→ What is being asked: Please return the lines below verbatim, beginning at the one that has "Screen dimensions: 1128x705" and stopping after the one that has "450x800 pixels. At", and add no other lines.

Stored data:
* * * * *
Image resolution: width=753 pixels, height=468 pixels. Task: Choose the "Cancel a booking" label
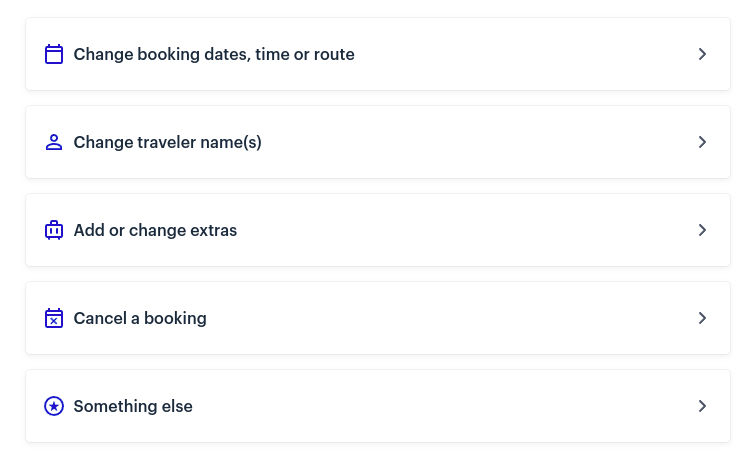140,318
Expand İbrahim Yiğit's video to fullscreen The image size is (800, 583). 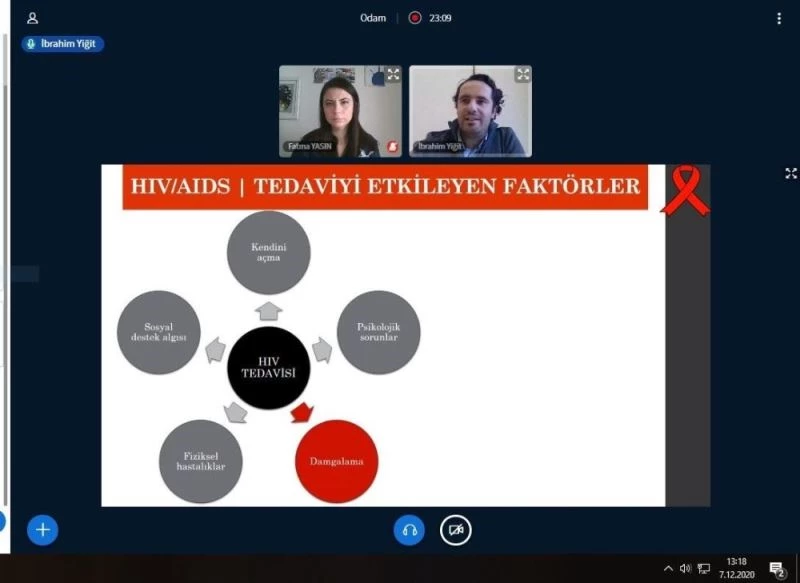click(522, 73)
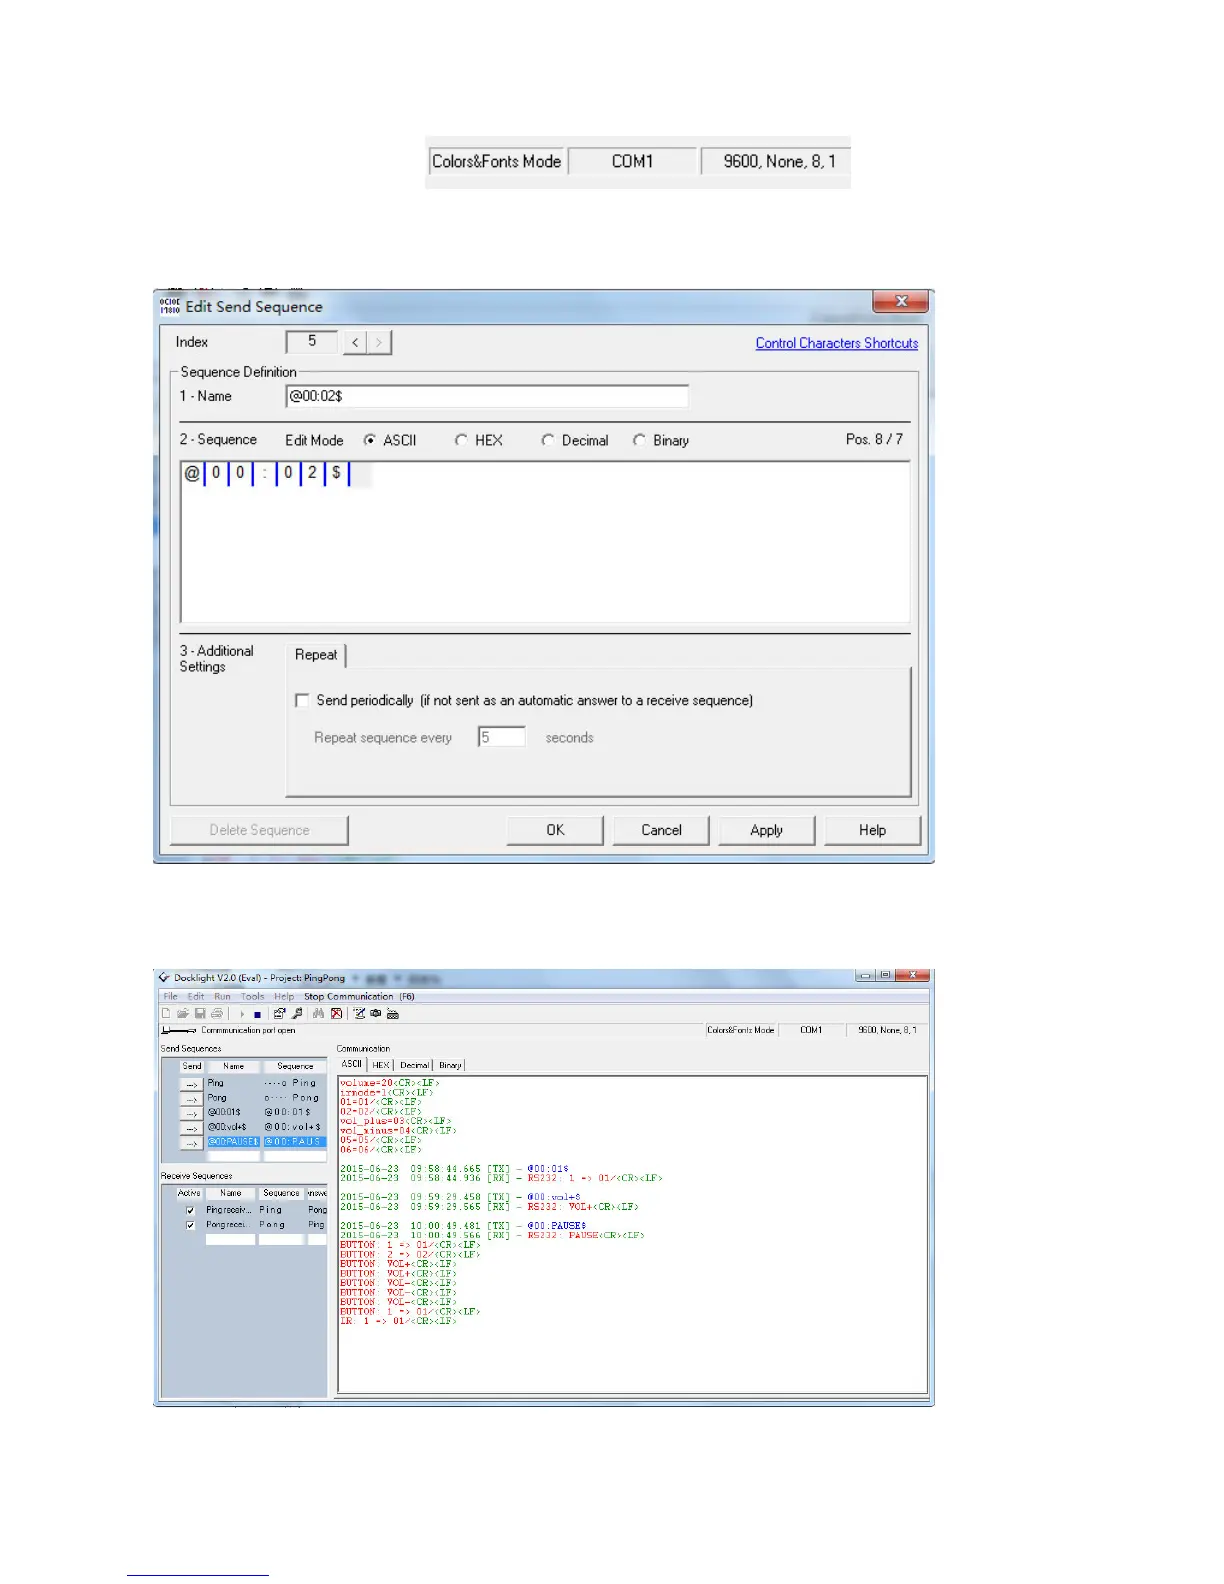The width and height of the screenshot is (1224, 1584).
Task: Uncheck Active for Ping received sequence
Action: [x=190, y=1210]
* * * * *
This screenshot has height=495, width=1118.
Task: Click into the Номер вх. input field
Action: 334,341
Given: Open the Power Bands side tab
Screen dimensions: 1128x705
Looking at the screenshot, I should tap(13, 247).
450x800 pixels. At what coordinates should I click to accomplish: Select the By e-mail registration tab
* * * * *
→ Task answer:
Screen dimensions: 1128x705
Looking at the screenshot, I should tap(13, 247).
450x800 pixels. At what coordinates should I click to accomplish: Select the By e-mail registration tab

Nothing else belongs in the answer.